Noob Questions - What should I do if my DCF valuation if far lower than my multiples?
I value an established consumer company selling CPG (mostly Instant noodles). The company is notorious for having a cheap valuation despite being the market leader (~70%) of the instant noodle market in the region. We're talking about PBV <1, and PE TTM 9x. Other company comparables are trading at far higher multiples.
What should I do if my DCF valuation is far lower than all multiples that I have used (EV/Revenue, EV/EBITDA, EV/EBIT)?
I've tried making a football field chart, but it does not make sense since no valuation ranges intersect with each other. Moreover, the multiples show ~350% potential upside, which does not make sense, as the stock never come near that value in its history.
Should I ditch the multiples in this case?
350% upside based on multiples means you're doing it wrong.
1. Yes, very closely related
2. Same geography, and the peers are in the same range of market cap
3. The company is a market leader which still have growth.
Another detail that I forget to mention is that this company generated ~80% of its revenue from a subsidiary selling instant noodle. And the rest, are mostly related sales to the instant noodle subsidiary. The subsidiary is publicly traded at a bigger market size (almost 2.5x bigger)
Can I ask how you have a company with c. 70% local market share in their respective product and were still able to find a representative sample of 1) very close peers, 2) same geography and 3) with a similar market cap?

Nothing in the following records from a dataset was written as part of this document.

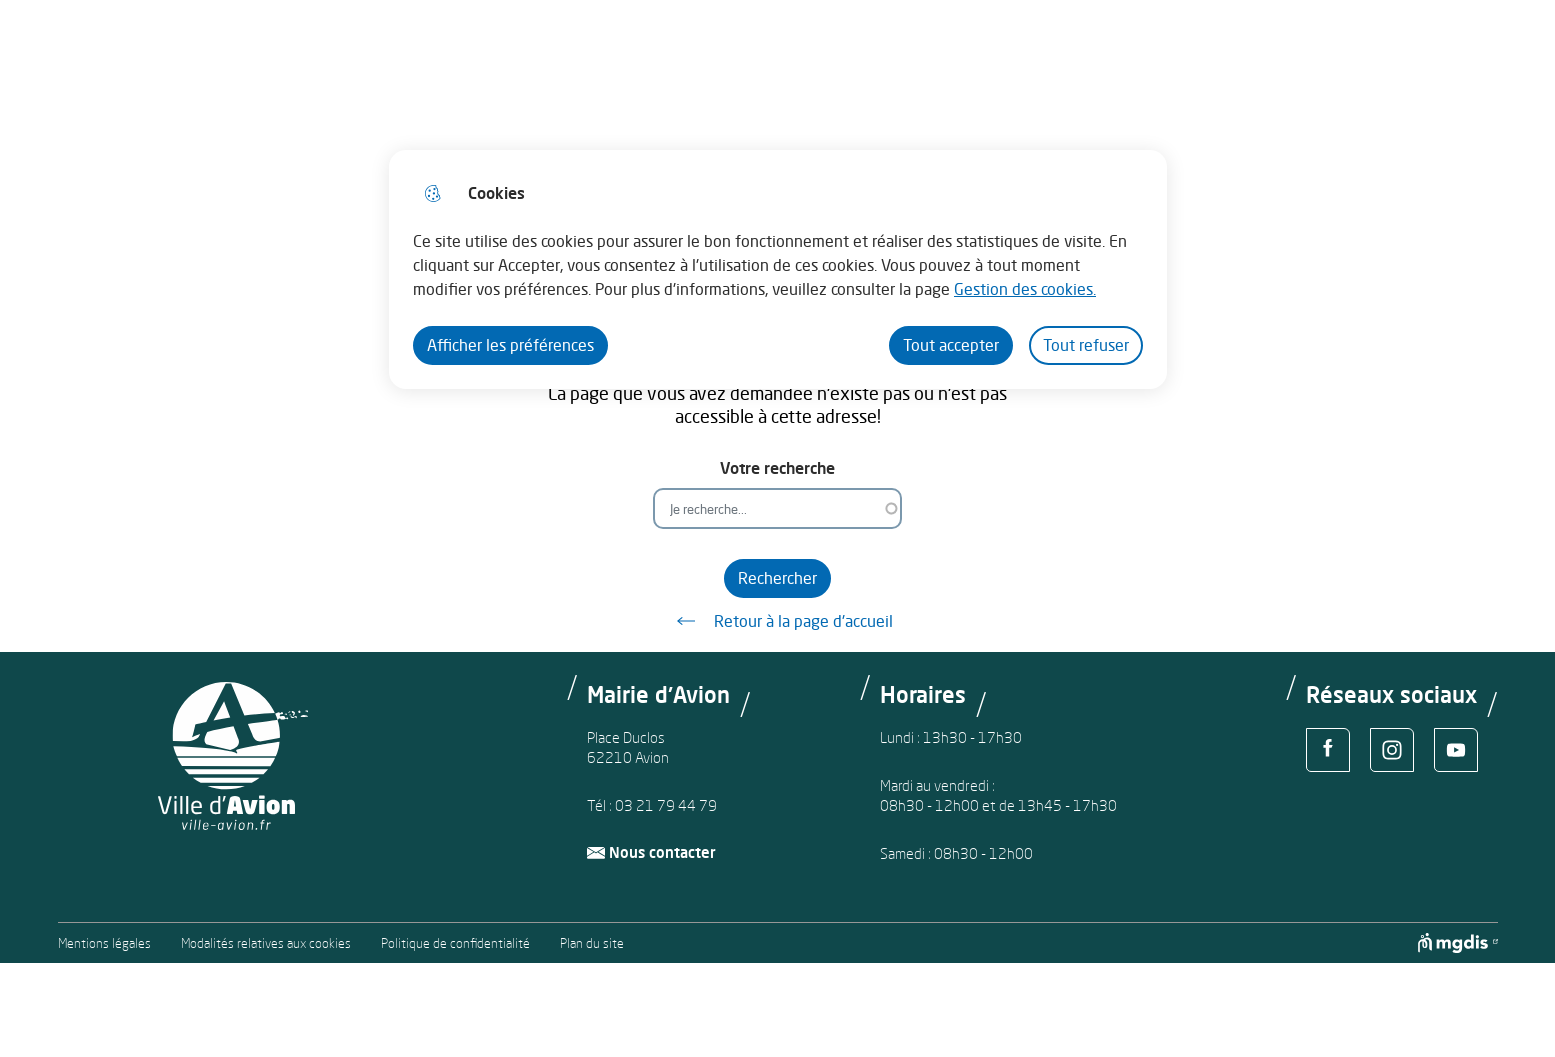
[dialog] (778, 269)
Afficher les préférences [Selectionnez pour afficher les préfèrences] (510, 345)
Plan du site (592, 943)
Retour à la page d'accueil (778, 621)
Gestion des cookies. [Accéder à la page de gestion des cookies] (1025, 289)
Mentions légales (104, 943)
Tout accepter (951, 345)
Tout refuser (1086, 345)
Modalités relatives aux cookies (266, 943)
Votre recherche (777, 468)
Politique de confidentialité (455, 943)
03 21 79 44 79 (666, 805)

It seems to me like the peers must be in adjacent products (and perhaps they are more diversified product-wise), otherwise it seems very hard for all those conditions to be met.

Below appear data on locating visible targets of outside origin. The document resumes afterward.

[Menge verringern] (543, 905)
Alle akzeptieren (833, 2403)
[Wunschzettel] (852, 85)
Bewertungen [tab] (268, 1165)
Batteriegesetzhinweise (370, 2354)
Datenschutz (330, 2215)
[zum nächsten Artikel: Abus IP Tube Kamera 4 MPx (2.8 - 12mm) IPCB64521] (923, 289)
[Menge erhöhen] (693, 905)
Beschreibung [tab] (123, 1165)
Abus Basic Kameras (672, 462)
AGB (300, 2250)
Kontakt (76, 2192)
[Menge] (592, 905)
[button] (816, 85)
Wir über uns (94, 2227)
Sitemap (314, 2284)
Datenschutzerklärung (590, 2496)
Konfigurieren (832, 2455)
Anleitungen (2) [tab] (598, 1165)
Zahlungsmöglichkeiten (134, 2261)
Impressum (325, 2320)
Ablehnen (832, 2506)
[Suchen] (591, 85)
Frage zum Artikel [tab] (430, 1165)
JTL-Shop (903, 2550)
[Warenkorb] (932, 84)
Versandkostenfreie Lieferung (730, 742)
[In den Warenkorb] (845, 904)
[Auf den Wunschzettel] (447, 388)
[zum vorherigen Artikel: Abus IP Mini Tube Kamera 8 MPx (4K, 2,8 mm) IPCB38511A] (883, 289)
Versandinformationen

I can imagine that a near single-product business would be trading at a discount to companies that offer a wide range of consumer goods, but I have no expertise in this sector.
High probability of having to do with non-controlling interest. How much of the subsidiary do they own? There must be a deduction somewhere either in the IS or in the EV calculation.
They still own majority (80.5%) of the subsidiary. Any idea why this might happen?